[Koleksiyon girdileri]
***

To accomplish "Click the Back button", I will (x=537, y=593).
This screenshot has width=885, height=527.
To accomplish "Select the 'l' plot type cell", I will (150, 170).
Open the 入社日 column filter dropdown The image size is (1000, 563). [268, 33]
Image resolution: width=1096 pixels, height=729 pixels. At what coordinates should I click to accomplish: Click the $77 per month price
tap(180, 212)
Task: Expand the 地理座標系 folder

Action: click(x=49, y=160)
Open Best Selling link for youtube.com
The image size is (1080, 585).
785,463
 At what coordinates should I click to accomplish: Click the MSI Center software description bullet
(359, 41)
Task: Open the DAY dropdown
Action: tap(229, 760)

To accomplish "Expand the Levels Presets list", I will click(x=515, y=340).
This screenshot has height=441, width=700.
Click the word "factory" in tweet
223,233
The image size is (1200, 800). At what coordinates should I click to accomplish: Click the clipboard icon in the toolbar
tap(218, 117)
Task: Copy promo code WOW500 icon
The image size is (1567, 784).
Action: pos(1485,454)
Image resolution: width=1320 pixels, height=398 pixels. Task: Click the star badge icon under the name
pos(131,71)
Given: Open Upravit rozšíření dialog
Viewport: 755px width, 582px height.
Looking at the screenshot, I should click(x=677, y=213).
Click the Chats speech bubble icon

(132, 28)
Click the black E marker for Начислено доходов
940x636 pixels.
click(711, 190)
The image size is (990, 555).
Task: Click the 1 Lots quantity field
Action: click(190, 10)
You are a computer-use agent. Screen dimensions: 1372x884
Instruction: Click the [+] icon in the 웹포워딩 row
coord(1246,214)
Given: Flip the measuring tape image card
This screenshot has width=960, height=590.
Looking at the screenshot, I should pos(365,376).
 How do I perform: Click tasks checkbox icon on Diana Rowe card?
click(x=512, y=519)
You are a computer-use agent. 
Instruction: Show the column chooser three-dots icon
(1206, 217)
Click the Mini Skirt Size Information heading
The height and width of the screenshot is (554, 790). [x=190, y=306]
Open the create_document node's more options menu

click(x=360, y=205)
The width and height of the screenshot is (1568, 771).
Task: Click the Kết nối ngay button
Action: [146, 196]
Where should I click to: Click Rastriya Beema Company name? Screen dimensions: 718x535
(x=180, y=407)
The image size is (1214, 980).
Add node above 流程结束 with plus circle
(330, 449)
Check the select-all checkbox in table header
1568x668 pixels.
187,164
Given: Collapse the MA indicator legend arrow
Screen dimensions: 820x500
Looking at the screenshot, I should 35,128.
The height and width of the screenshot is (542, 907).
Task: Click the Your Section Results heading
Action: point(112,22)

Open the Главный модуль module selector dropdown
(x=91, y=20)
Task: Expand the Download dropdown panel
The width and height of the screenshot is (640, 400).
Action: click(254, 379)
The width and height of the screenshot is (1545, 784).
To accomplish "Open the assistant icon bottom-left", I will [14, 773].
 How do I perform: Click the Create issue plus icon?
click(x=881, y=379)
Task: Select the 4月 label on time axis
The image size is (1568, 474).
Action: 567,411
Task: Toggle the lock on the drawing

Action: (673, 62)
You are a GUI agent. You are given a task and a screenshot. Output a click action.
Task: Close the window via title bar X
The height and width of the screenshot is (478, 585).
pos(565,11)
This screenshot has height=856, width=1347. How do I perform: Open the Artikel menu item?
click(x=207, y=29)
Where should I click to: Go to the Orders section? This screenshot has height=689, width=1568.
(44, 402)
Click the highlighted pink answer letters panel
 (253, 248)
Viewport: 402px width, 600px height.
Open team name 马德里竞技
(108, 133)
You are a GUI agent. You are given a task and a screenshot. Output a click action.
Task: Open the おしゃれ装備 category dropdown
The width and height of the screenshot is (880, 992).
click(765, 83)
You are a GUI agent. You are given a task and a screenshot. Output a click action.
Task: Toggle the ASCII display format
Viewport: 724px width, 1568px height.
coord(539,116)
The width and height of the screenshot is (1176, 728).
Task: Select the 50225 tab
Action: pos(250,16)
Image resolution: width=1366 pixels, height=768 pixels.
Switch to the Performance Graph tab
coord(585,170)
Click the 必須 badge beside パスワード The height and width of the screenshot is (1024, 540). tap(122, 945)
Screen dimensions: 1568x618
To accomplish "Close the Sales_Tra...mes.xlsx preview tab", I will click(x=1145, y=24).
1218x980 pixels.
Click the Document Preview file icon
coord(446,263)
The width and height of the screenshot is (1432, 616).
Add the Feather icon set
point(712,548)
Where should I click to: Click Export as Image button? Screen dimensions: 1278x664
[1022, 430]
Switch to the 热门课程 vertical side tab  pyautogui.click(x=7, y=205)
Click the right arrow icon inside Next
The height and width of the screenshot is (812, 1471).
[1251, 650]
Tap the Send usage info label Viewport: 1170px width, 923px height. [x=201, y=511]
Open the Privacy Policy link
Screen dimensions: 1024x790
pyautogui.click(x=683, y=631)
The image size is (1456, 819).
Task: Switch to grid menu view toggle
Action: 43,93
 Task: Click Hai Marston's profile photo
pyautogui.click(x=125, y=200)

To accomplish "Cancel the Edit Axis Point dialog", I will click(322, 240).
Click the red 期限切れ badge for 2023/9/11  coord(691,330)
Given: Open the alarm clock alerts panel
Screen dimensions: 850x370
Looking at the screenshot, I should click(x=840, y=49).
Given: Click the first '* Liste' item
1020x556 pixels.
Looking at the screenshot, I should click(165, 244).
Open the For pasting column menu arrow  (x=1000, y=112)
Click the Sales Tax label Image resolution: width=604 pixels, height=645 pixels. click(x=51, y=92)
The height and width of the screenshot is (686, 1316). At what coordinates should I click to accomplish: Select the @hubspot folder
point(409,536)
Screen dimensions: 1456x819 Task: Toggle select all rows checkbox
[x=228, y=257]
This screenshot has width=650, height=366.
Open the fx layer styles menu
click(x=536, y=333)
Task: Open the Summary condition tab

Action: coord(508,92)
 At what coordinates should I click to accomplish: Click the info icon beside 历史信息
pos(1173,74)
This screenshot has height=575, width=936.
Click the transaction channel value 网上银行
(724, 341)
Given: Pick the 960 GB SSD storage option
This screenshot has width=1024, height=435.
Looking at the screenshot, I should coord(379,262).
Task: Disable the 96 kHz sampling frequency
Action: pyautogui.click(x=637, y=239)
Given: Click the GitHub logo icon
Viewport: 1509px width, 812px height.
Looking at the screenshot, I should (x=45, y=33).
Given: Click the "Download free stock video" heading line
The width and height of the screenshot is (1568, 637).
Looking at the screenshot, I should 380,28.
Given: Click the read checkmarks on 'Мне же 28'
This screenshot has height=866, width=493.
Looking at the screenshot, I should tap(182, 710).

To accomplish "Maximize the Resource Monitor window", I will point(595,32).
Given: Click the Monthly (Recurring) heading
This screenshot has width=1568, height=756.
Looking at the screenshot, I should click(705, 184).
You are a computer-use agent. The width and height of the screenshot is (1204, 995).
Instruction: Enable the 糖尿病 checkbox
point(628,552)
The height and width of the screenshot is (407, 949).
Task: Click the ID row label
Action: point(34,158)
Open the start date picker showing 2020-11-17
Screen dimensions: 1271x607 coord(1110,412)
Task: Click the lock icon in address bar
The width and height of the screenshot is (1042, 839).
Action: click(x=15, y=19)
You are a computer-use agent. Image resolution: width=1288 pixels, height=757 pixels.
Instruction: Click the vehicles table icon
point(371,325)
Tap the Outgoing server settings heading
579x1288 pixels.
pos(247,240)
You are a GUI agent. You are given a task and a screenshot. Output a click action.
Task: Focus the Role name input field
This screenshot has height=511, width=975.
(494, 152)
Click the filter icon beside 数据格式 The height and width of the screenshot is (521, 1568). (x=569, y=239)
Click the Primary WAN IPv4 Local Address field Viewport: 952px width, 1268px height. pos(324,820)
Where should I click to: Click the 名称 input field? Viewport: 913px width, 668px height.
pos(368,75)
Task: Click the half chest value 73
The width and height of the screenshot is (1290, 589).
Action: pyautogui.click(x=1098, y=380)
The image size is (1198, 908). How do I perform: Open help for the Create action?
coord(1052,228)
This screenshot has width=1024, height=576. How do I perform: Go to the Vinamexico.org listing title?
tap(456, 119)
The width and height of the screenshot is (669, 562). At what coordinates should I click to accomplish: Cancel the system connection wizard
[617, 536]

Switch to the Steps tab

***

--- Görev Yönergesi ---
Verilerin ilk satırından başlayıp "Action: pos(1485,454)" ifadesinin geçtiği satırda biten bölümü, her iki uçtaki satırı da dahil ederek aynen tekrar yazın.

--- Yazılı Yanıt ---
To accomplish "Click the Back button", I will (x=537, y=593).
This screenshot has width=885, height=527.
To accomplish "Select the 'l' plot type cell", I will (150, 170).
Open the 入社日 column filter dropdown The image size is (1000, 563). [268, 33]
Image resolution: width=1096 pixels, height=729 pixels. At what coordinates should I click to accomplish: Click the $77 per month price
tap(180, 212)
Task: Expand the 地理座標系 folder

Action: click(x=49, y=160)
Open Best Selling link for youtube.com
The image size is (1080, 585).
785,463
 At what coordinates should I click to accomplish: Click the MSI Center software description bullet
(359, 41)
Task: Open the DAY dropdown
Action: tap(229, 760)

To accomplish "Expand the Levels Presets list", I will click(x=515, y=340).
This screenshot has height=441, width=700.
Click the word "factory" in tweet
223,233
The image size is (1200, 800). At what coordinates should I click to accomplish: Click the clipboard icon in the toolbar
tap(218, 117)
Task: Copy promo code WOW500 icon
The image size is (1567, 784).
Action: pos(1485,454)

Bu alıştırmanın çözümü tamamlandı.